Poster Presentation The 43rd Lorne Conference on Protein Structure and Function 2018

Using enzyme assays and structures for high-throughput screening to discover inhibitors of rumen methanogens (#269)

Linley R Schofield 1 , Vincenzo Carbone 1 , Yanli Zhang 1 , Carrie Sang 1 , Andrew J Sutherland-Smith 2 , Ron S Ronimus 1
  1. AgResearch Ltd, Palmerston North, Manawatu, New Zealand
  2. Institute of Fundamental Sciences, Massey University, Palmerston North, Manawatu, New Zealand

Methane emissions are widely recognized as one of the major factors contributing to global climate change. Methane is produced by livestock as part of their normal digestive process and represents a significant source of greenhouse gases particularly in New Zealand. It also represents a loss of dietary energy to animals. Methanogens, a group of archaeal microorganisms, are the principal methane forming organisms in the rumen.  They are evolutionarily and biochemically distinct from bacteria, humans and ruminant animals. They possess a number of specialized biochemical pathways, including those for methanogenesis, cofactor biosynthesis, and lipid synthesis.  We have exploited these distinctions to specifically target many of their enzymes in order to develop small molecules as inhibitors capable of mitigating ruminant methane emissions and, possibly, improving production.  Over 300 methanogen enzymes were targeted for cloning and expression of enzymes in Escherichia coli, 17 enzyme structures determined and 8 enzyme assays developed.  Five of the structures and six enzyme assays have been used for high-throughput screening of compound libraries. This screening has led to the identification of a number of novel inhibitory compounds that are active in rumen fluid-based in vitro experiments and that are being tested in animal trials.

• Provided information:
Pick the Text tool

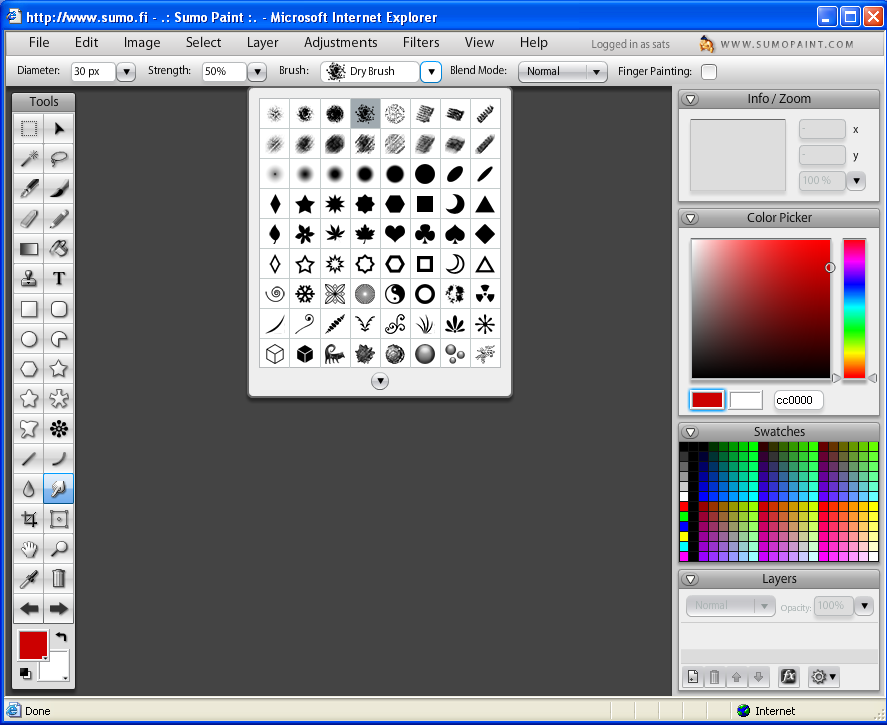coord(59,278)
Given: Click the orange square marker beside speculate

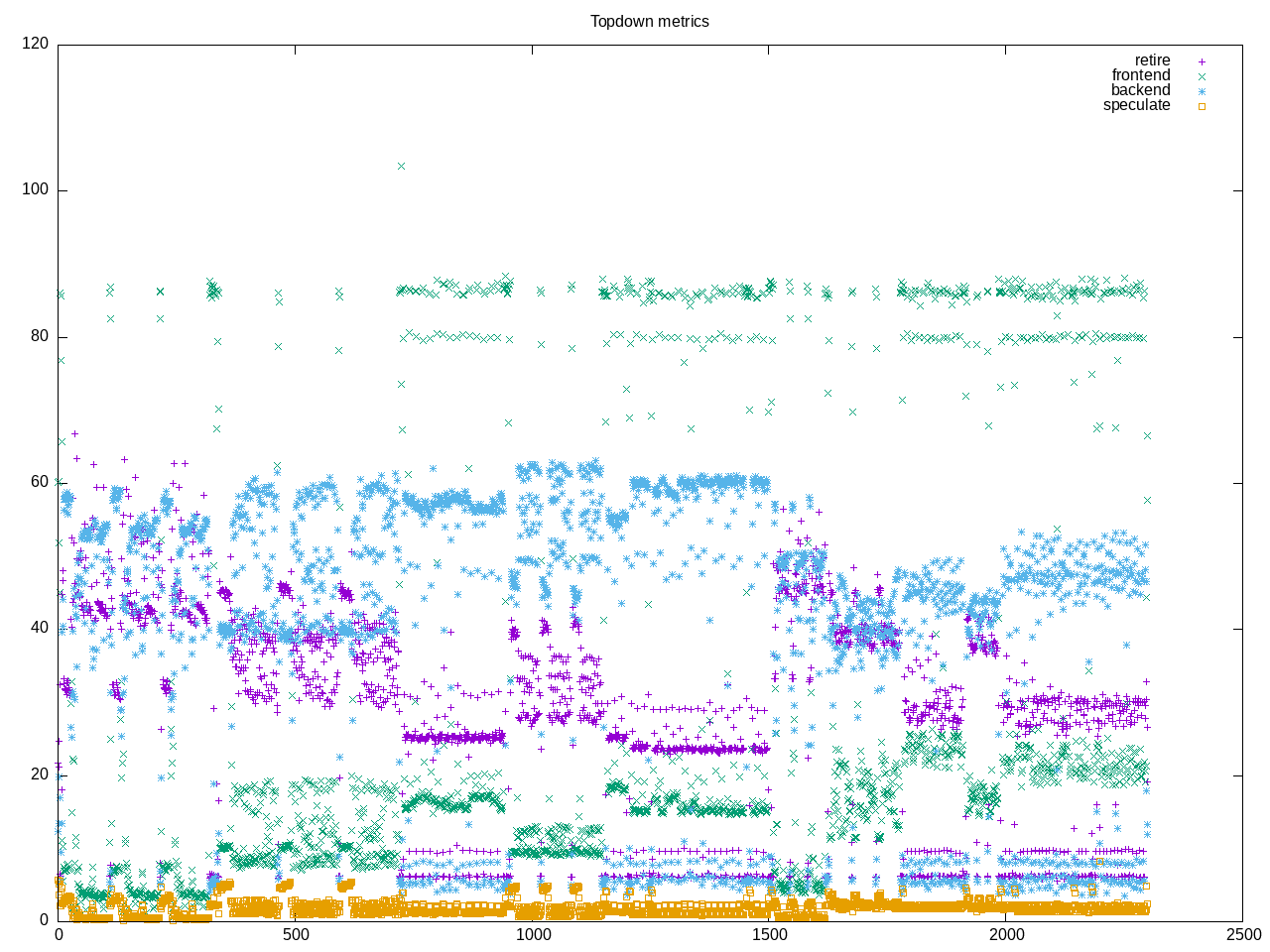Looking at the screenshot, I should click(1201, 106).
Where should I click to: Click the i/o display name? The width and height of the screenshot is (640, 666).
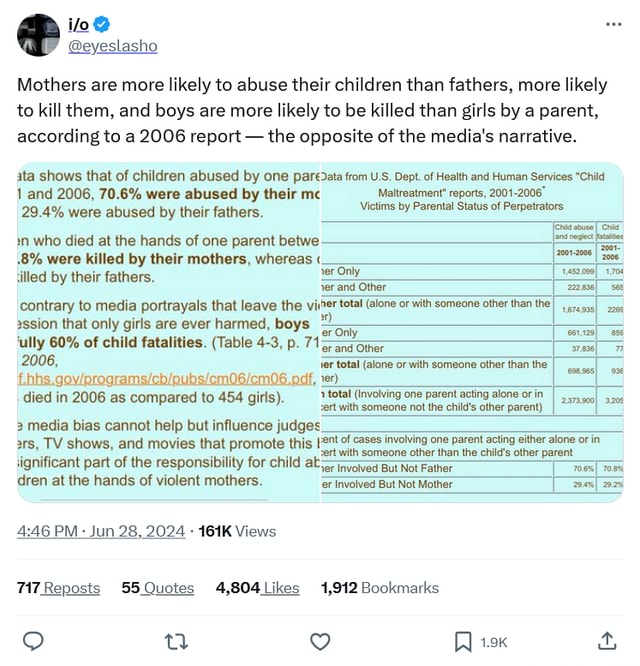(x=78, y=24)
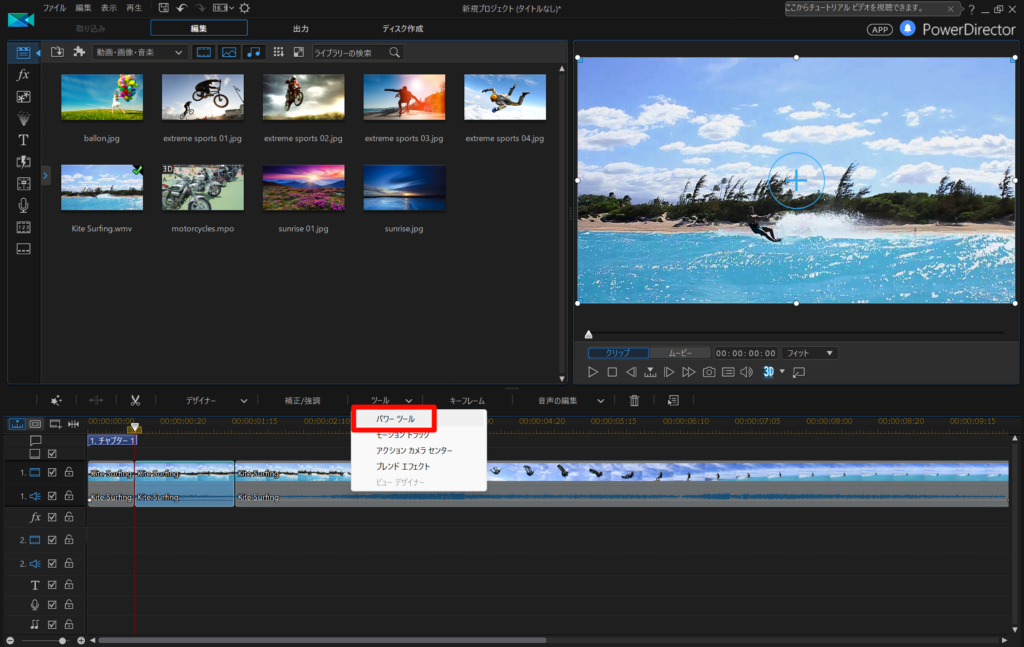1024x647 pixels.
Task: Open the Title Room (T icon)
Action: (23, 140)
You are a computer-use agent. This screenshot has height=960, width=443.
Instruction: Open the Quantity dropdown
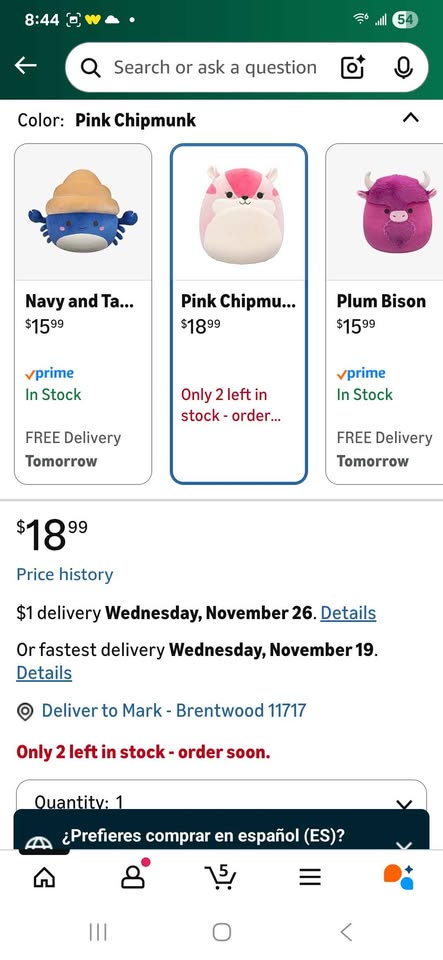(x=221, y=796)
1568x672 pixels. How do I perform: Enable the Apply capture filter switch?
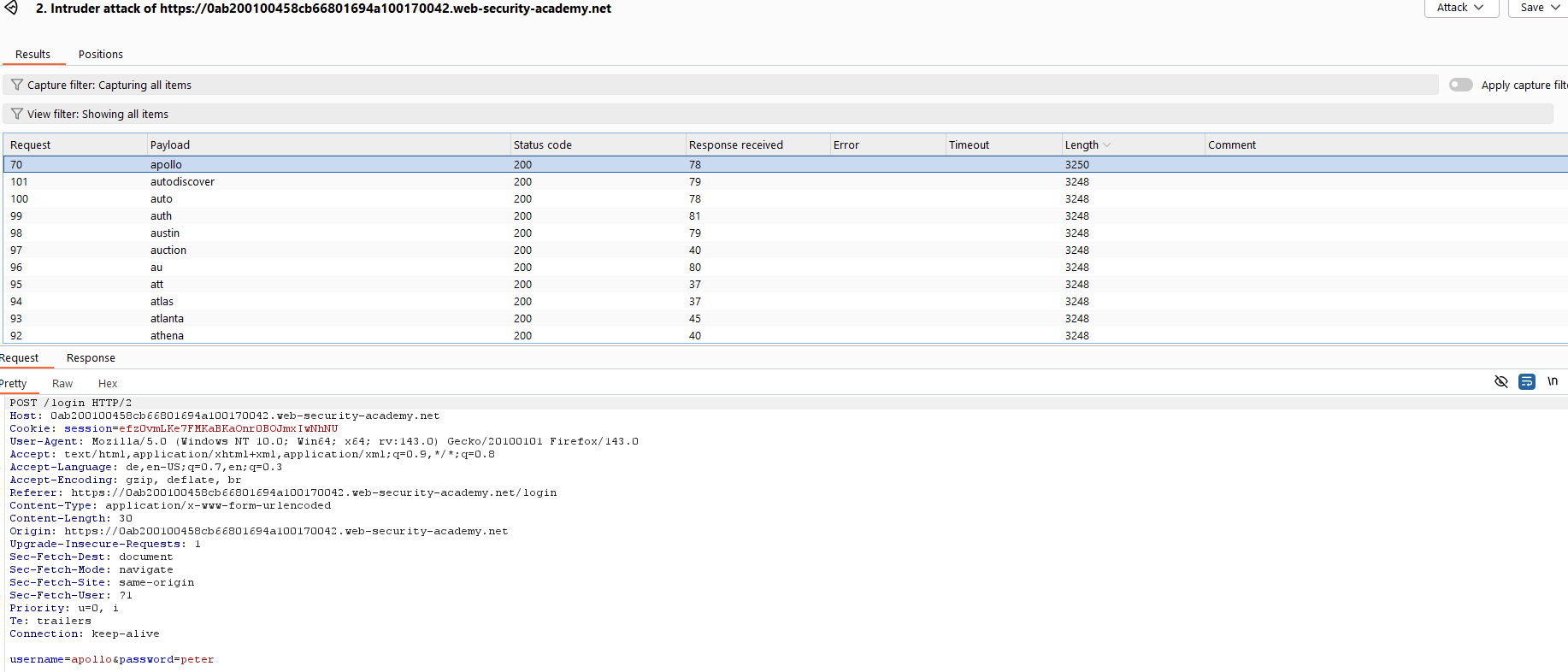click(x=1460, y=85)
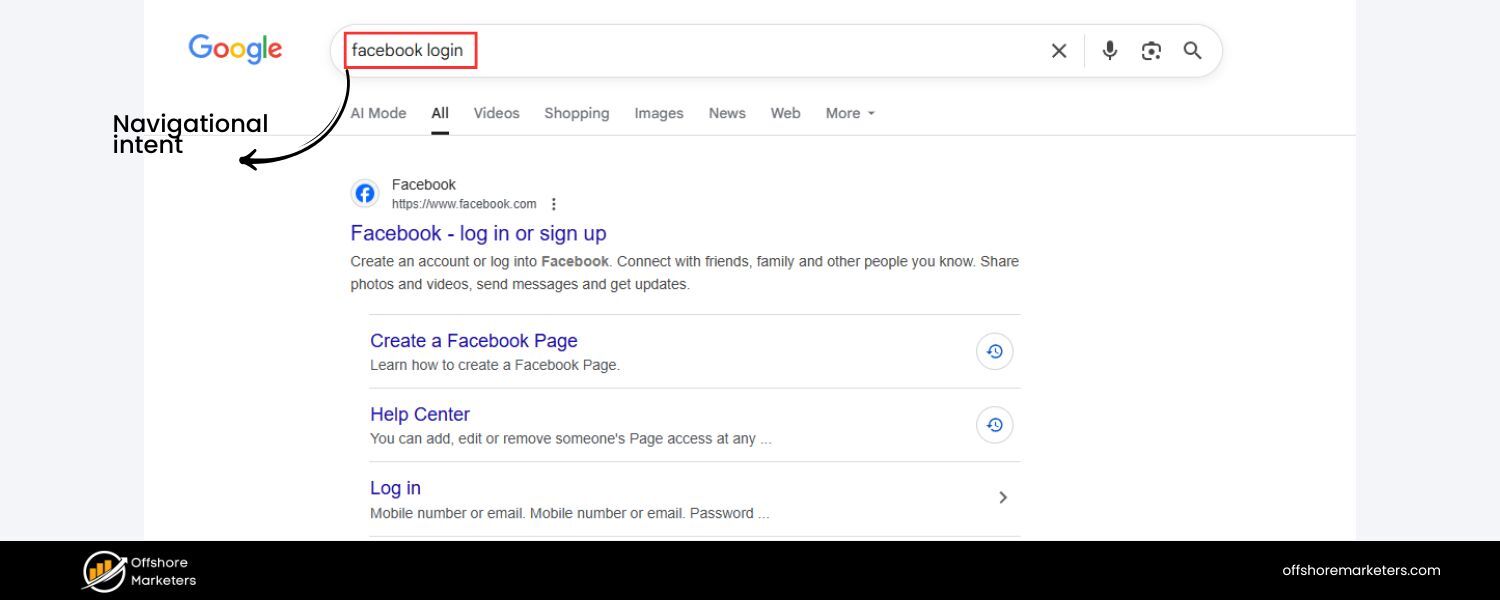The width and height of the screenshot is (1500, 600).
Task: Click history icon next to Create a Facebook Page
Action: (994, 351)
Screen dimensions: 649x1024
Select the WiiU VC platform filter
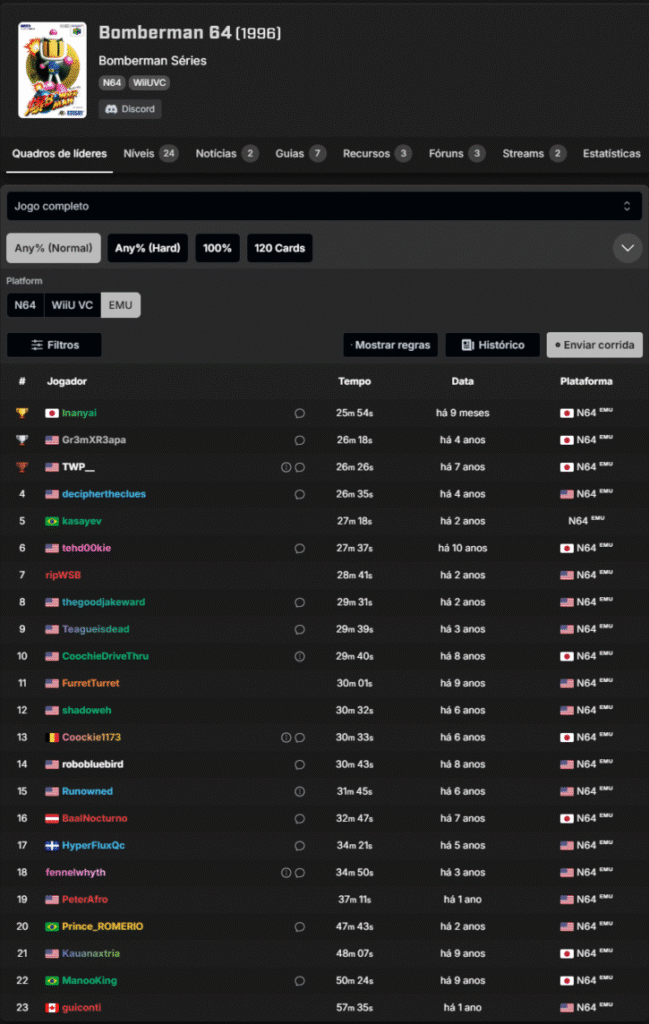point(72,306)
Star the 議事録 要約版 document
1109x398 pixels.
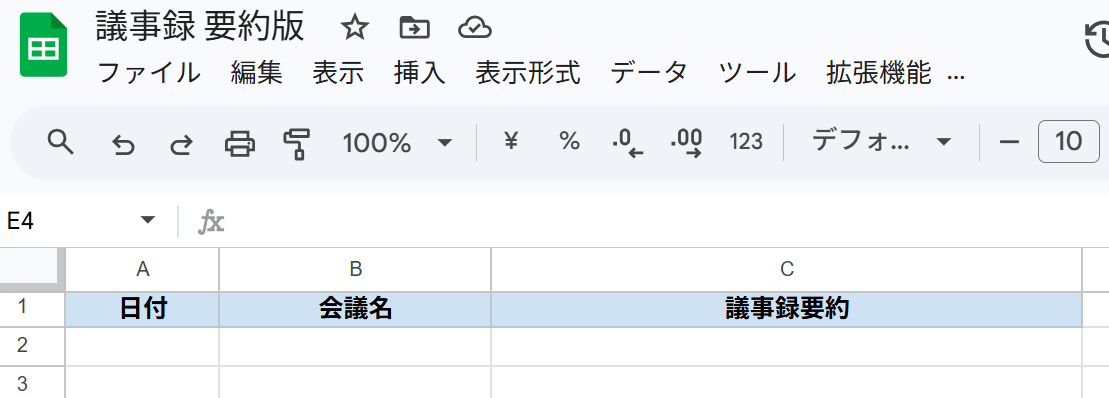[355, 28]
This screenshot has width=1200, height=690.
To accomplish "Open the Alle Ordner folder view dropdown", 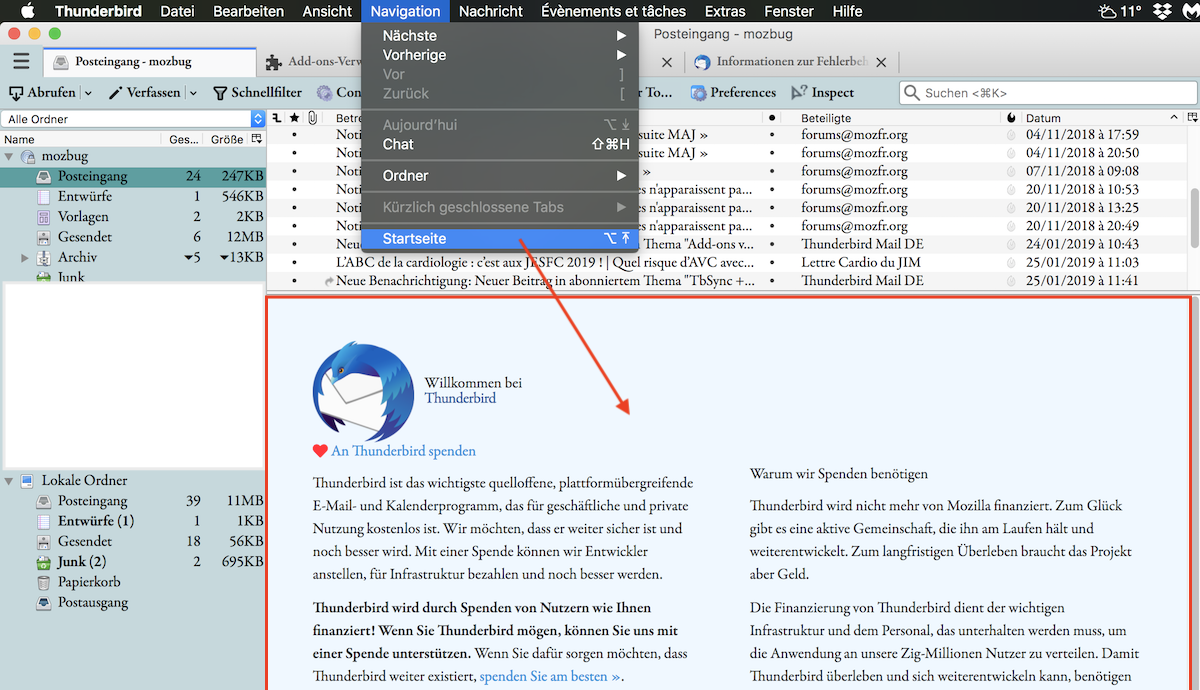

• Required actions:
1. Reproduce the passage of the rumen methanogen abstract that begins with "Poster Presentation The" and runs up to and including "rumen methanogens (#269)".
2. In one to three sentences, explain what the rumen methanogen abstract gives as the basis for targeting methanogen enzymes specifically.

• Task-by-task answers:
1.
Poster Presentation The 43rd Lorne Conference on Protein Structure and Function 2018

Using enzyme assays and structures for high-throughput screening to discover inhibitors of rumen methanogens (#269)

2. Methanogens are evolutionarily and biochemically distinct from bacteria, humans and ruminant animals. They also have specialized pathways for methanogenesis, cofactor biosynthesis and lipid synthesis. The researchers used these distinctions to target the enzymes specifically and develop small-molecule inhibitors that could reduce ruminant methane emissions.